William Robson Jaques 1803 - 1862

William Robson Jaques was the 7th child of Jonathan and Elizabeth Jaques of Yorkshire, born in 1803.  Jonathan moved his family to Droitwich when he became rector of St Andrew’s Church.

 

William trained in surgery and qualified as a Member of the Royal College of Surgeons and was also a Licentiate of the Society of Apothecaries in 1826.  He returned to work in Droitwich living in the HIGH STREET now number 8 with other members of his family.

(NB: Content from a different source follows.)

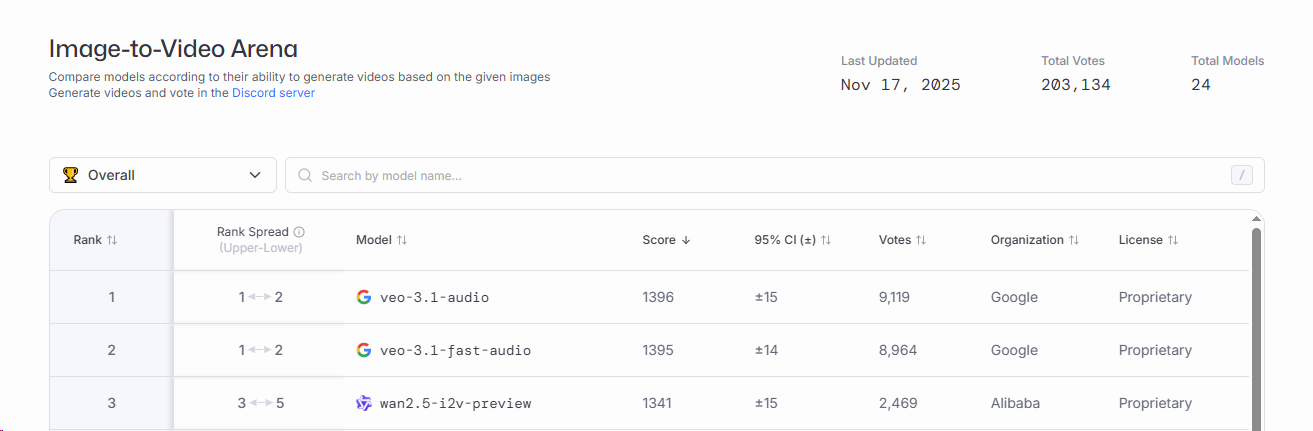
Task: Click the Alibaba logo beside wan2.5-i2v-preview
Action: pos(364,403)
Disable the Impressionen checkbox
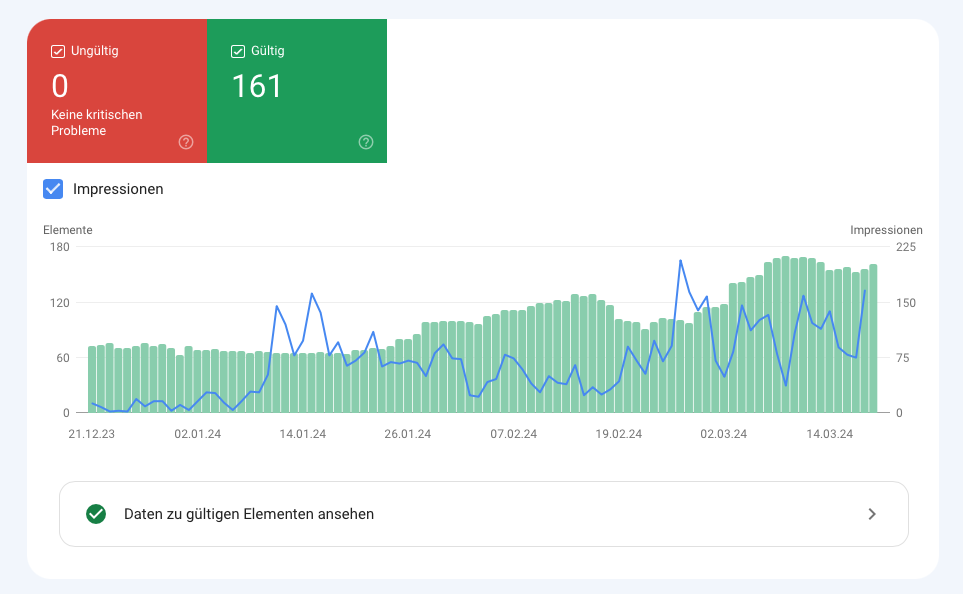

In the summer of 1832 there was a countrywide epidemic of Asiatic cholera,[1]  a water borne disease, and in Droitwich there had been 162 cases with 39 deaths.  Eight new cases and five deaths were recorded on 30 August 1832.  William Jaques wrote to the Birmingham Gazette – ‘I beg to state that in the course of my practice of the present week, being called to five cholera patients who were in a complete state of collapse.  I was induced to try the effect of a warm stimulating bath of brine, and to my utmost satisfaction found it produced in every case almost immediate re-action'.

By 6 September the cholera returns from several towns were:


                                                                                                          Cases                    Dead

Bromsgrove                                                                                           58                          17

Kidderminster                                                                                      119                          64

Droitwich                                                                                              220                          57

Tewkesbury                                                                                         146                           65

Stourport                                                                                                33                             6

 

A report of 13 September stated that ‘Droitwich was nearly free from cholera, there had been only one case during the last three days, and no deaths – Total Cases: 227      Deaths: 63 – one case in ten and one death in thirty of the whole population within the Parish of St Andrews, 20 of the 29 deaths were in the Asylum, Asylum Lane’ (now Ricketts Lane).

William was recorded as being a member of the parish of St Bartholemew, Edgbaston when he married Sarah Trenow on 10 July 1835.  He continued to practice from the house in High Street, Droitwich and in Pigot’s Directory of 1835 he is listed as a surgeon, and in Pigot’s Directory of 1841 is recorded as the Registrar of Births, Marriages and Deaths.  On the 1841 census, William and Sarah, together with daughter Hannah aged two, were visiting Sarah’s sister and brother-in-law, George and Hannah Farley in Henwick Road, Worcester.  In 1843 they had a second daughter; Margaret Eliza Perham Jaques.

In December 1842 the executors for Edward Bookey Penrice had put PRIORY HOUSE, Friar Street, Droitwich up for auction and William Robson Jaques placed the highest bid of £750.  During his time at Priory House he appears to have altered it to form two dwellings, for when  it was offered for sale in September 1866 it was occupied by Mrs Jaques and Mr Charles Smith but was not sold at this time.

In Billings Trade Directory of 1855 William was recorded as Medical Officer of the Coventry Charity and the Droitwich District of the Droitwich Union.

Upon his death on 22 November 1862 aged 59 the local newspaper included the following obituary:

“William Robson Jaques, Esq., Surgeon, Droitwich was the youngest son of the late Jonathan Jaques, Rector of St Andrews Church, Droitwich.  Dr Jaques was an eminent and skilful surgeon beloved by a large circle of friends.  His name will long be cherished and remembered on account of the great courage, perseverance and skill displayed by him when that severe pestilence – the “asiatic cholera” broke out so fearfully and fatally raged in Droitwich in the year 1832.  He manfully stood by his post when many fled the place.  He at that time discovered a great boon to mankind in the mineral and medicinal properties of the valuable saline waters of Droitwich and causing warm baths to be used for persons affected with cholera he found they recovered, even in cases of collapse.  He was also the cause of the brine being used medicinally.”

A great tribute to an exceptional man.


He was interred in the family grave in Dodderhill churchyard.


Sources

The London & Provincial Medical Directory 1850

Pigot’s Directory 1828

Bentley’s Directory 1840

Pigot’s Directory 1841

Bentley’s Directory 1842

Billing’s Directory 1855

1831 Census

1841 Census

1851 Census

 

[1]Asiatic Cholera Epidemic 1830 and Homeopathy by Dr William E Thomas MD

Asiatic cholera is an epidemic disease which became pandemic in the 19th century, attacking nearly every major country in the world. The disease is caused by Coma bacillus – Vibrio cholerae – discovered in 1883 by Dr. Robert Koch (1843-1910), and its toxins. The bacilli are ingested with contaminated water or food.  The cholera epidemics had devastating effects among the population, when mortality averaged almost half of its incidence.